1949年末、生き残りの秘策はスポーツ紙転身 GHQの目をすり抜けろ…創刊150周年 報知あの時(1)

1949年12月28日付「報知新聞」1面。中央に社告が掲載
1949年12月28日付「報知新聞」1面。中央に社告が掲載

 明治から令和まで5つの時代で発行を続けてきた報知新聞は今年150周年を迎えた。戦時中の新聞統制による読売新聞との合併、夕刊紙時代を経てスポーツ紙に生まれ変わるのは1949年末。日本はまだ戦後GHQ(連合国軍総司令部)の占領下にあった。なぜ1日の空白もなしに新聞のモデルチェンジができたのか。証言や史料を通して陣頭指揮を執った1人のキーマンの実像を浮かび上がらせ、「あの時」何か起きていたのかを解き明かしていく。

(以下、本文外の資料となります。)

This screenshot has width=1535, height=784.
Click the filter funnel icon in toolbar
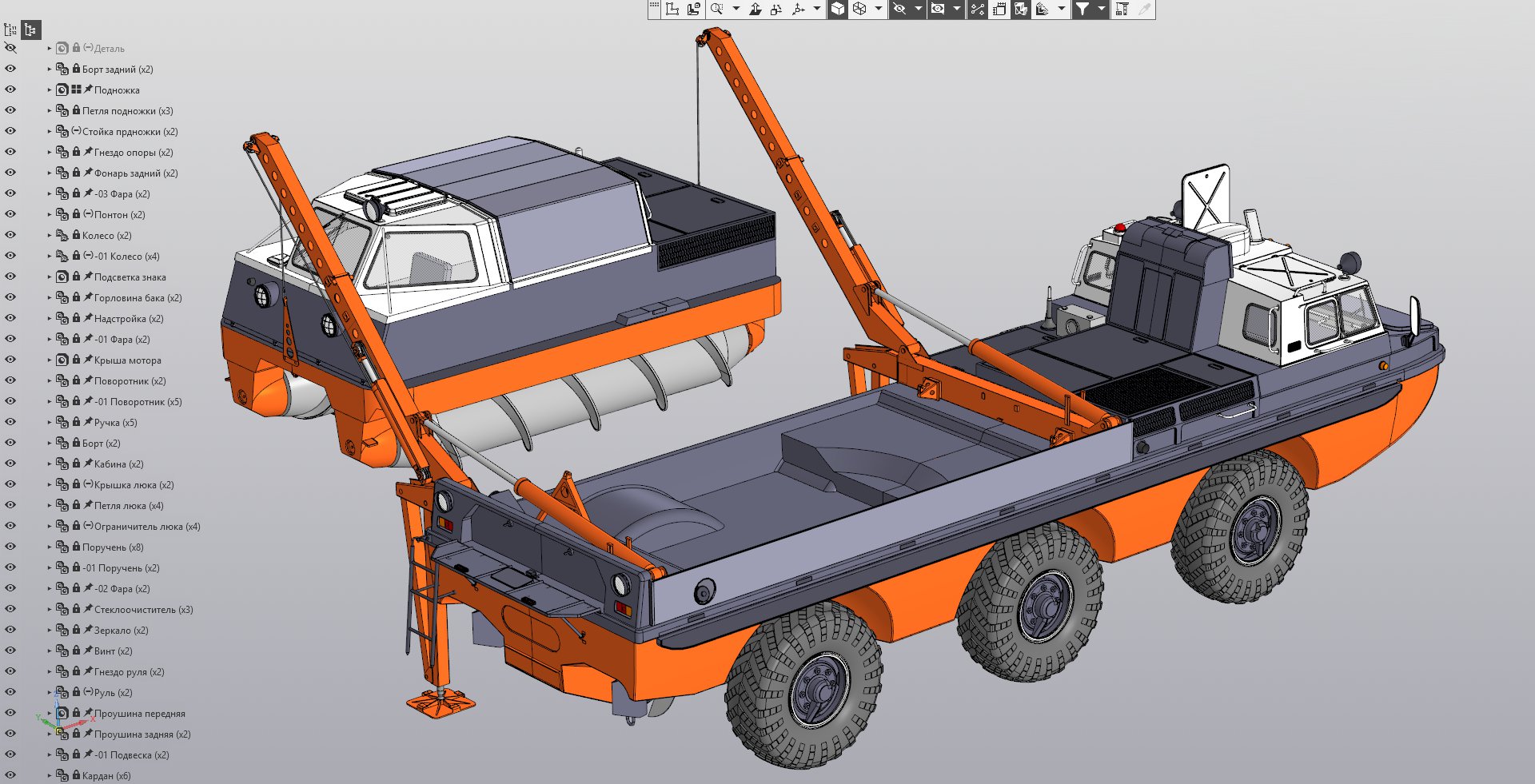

 もしスポーツ新聞に変わっていなければ、報知新聞はどうなっていたのだろうか。社史「世紀を超えて 報知百二十年史」(1993年)などにある記述は厳しい内容だ。

 政府による戦時下の新聞統合で読売新聞に吸収合併された後、4年4か月ぶりに報知として46年12月、夕刊「新報知」として復刊する。しかし、かつて東洋一とまでいわれた約70万部の部数は5万部にも届かない。1年もたたないうちに印刷代にも事欠き、従業員の「年末餅代よこせ運動」まで起きていた。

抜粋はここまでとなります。